The reason for all this is to help control idiots, spam and bots.  That’s the way the software is set up and I have no control over that.

So, comment away folks.  Really, it took far more time for you to read this than to log in and comment.

-Jack

P.S.  I got a chuckle when I was about to post this and the WordPress spell checker kicked in.  The word that was flagged as misspelled was WordPress.      A Big Grrin

So is the Blog Working?

A few days ago my web hosting site advised me that the blogging software was being updated.  I suppose that is good, however as I examined the various parts of the blog, I noticed that some things had changed, some things had simply disappeared and my preferences were shot to hell.  I think I have most everything put back in order now.

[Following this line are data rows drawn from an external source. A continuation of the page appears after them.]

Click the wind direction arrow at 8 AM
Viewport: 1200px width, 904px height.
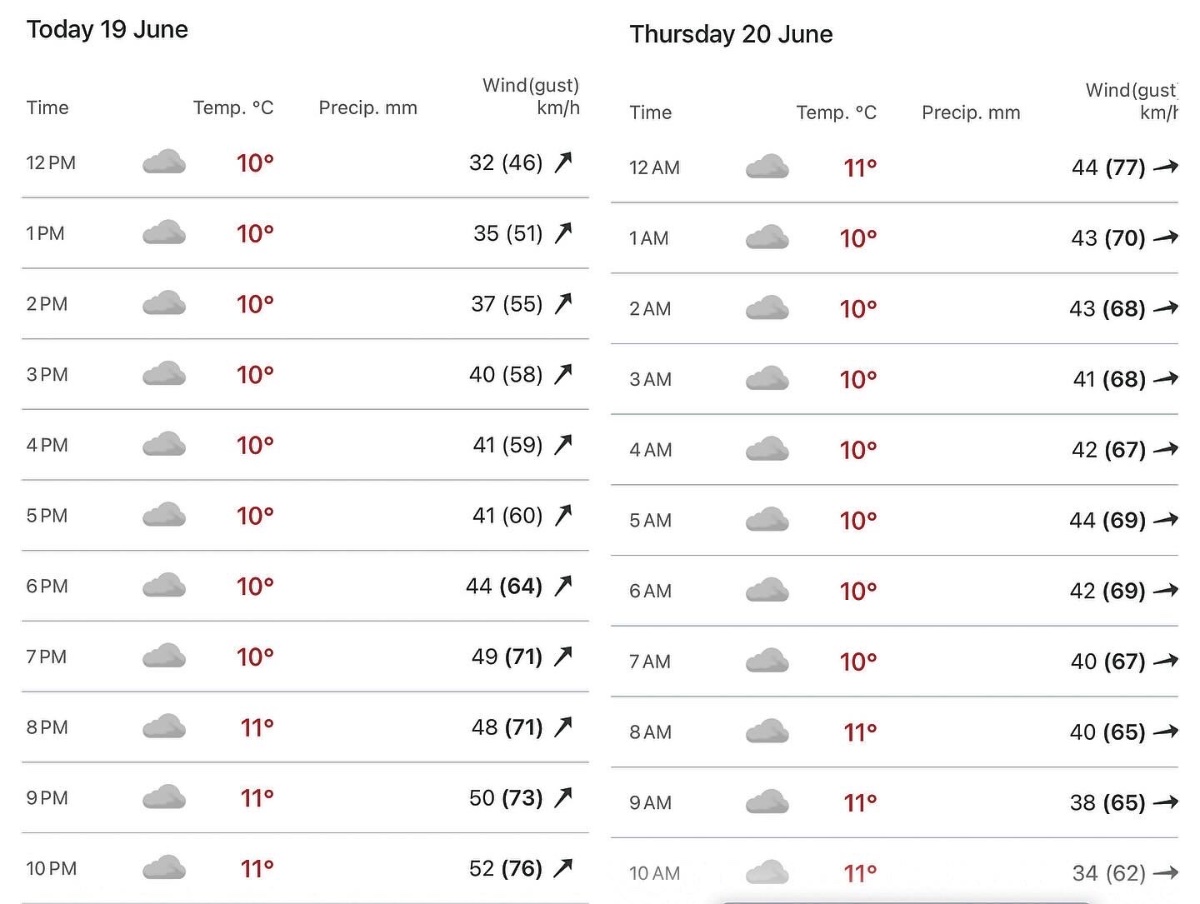[x=1165, y=731]
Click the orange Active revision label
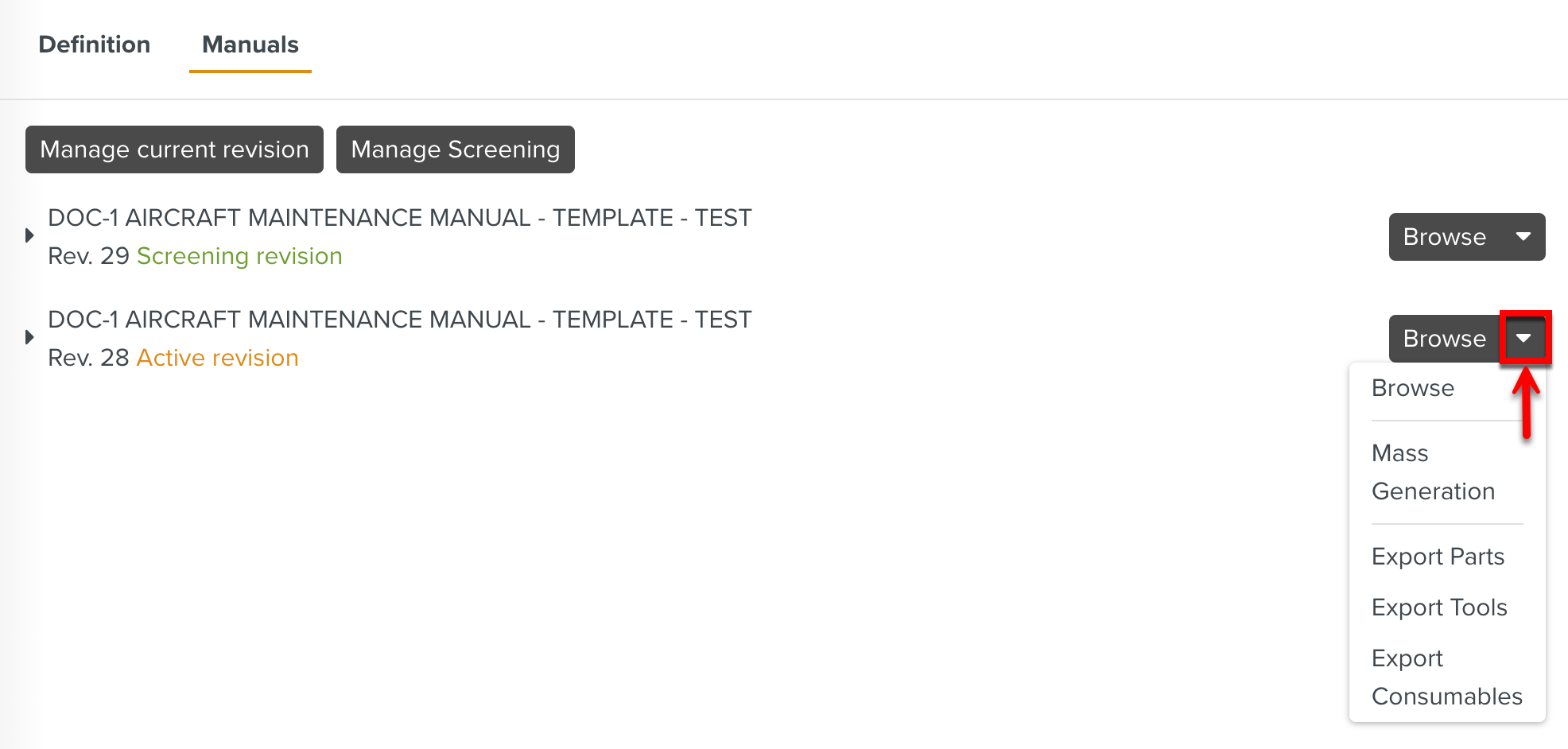This screenshot has height=749, width=1568. point(217,358)
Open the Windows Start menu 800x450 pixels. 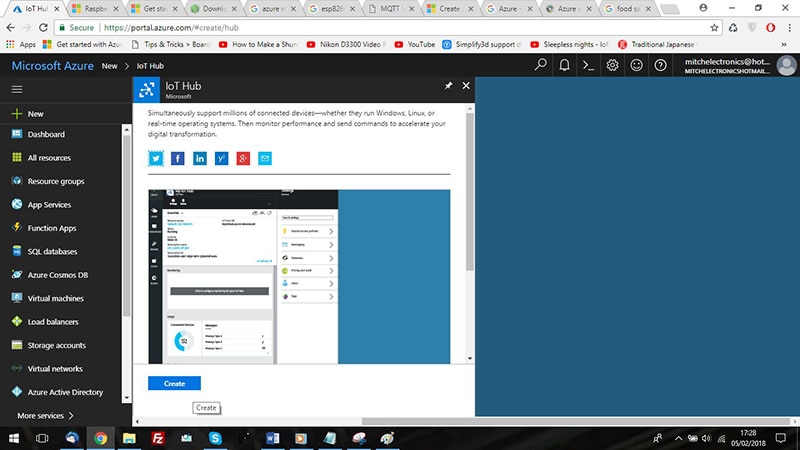(14, 437)
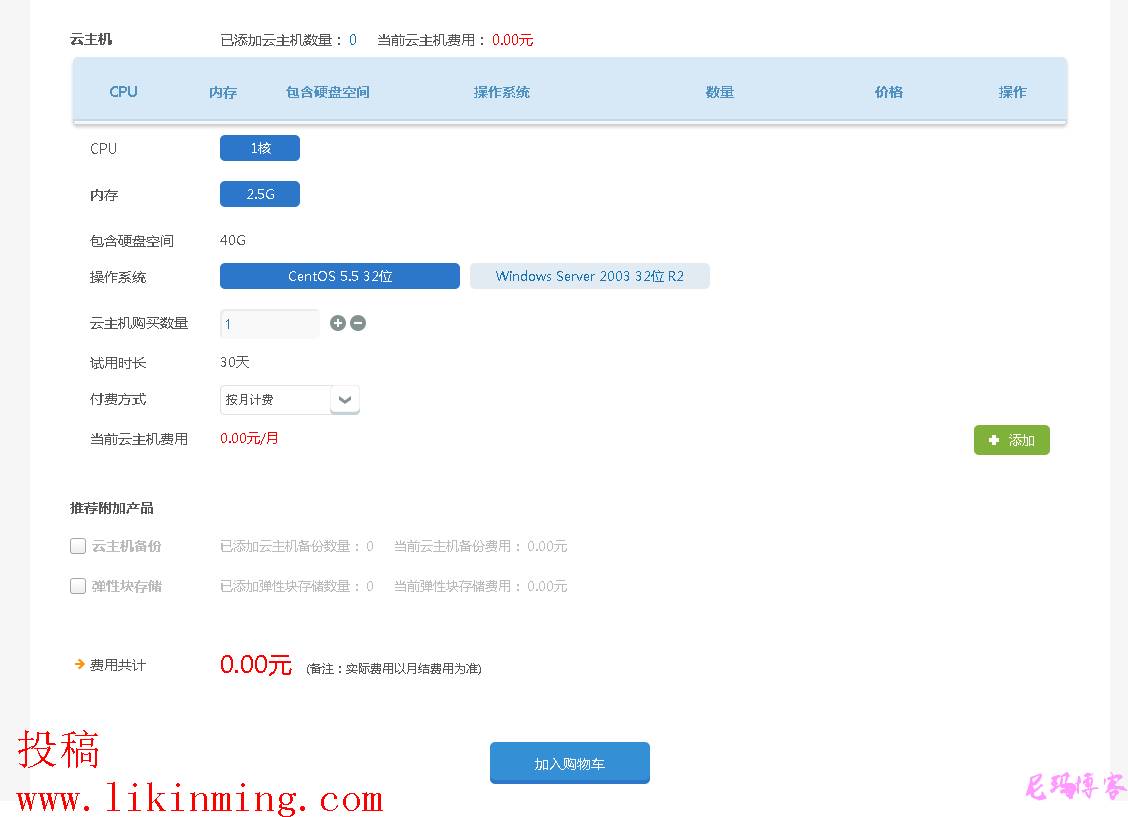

One of the big things that changed was the subscription plug-in.  Most folks know that you must first register with the blog (a one-time thing) to be able to post comments (that’s to help control spammers).  However, subscribing is totally optional.  Subscribing simply means that you’ll receive an email whenever I make a new post to the blog advising you that there is fresh material for you to enjoy, laugh at, sneer at, or swear at (your choice).

It is unclear to me whether the subscription list is intact after this transition.  If you receive a notice of this post and you’re not presently a subscriber (and don’t wish to be), please feel free to unsubscribe -or- drop me a line and I’ll get your name off the list.

Sorry if this inconveniences anyone.

The weekend is nearly here, and I’ve already got my plans in place for the next construction on the layout!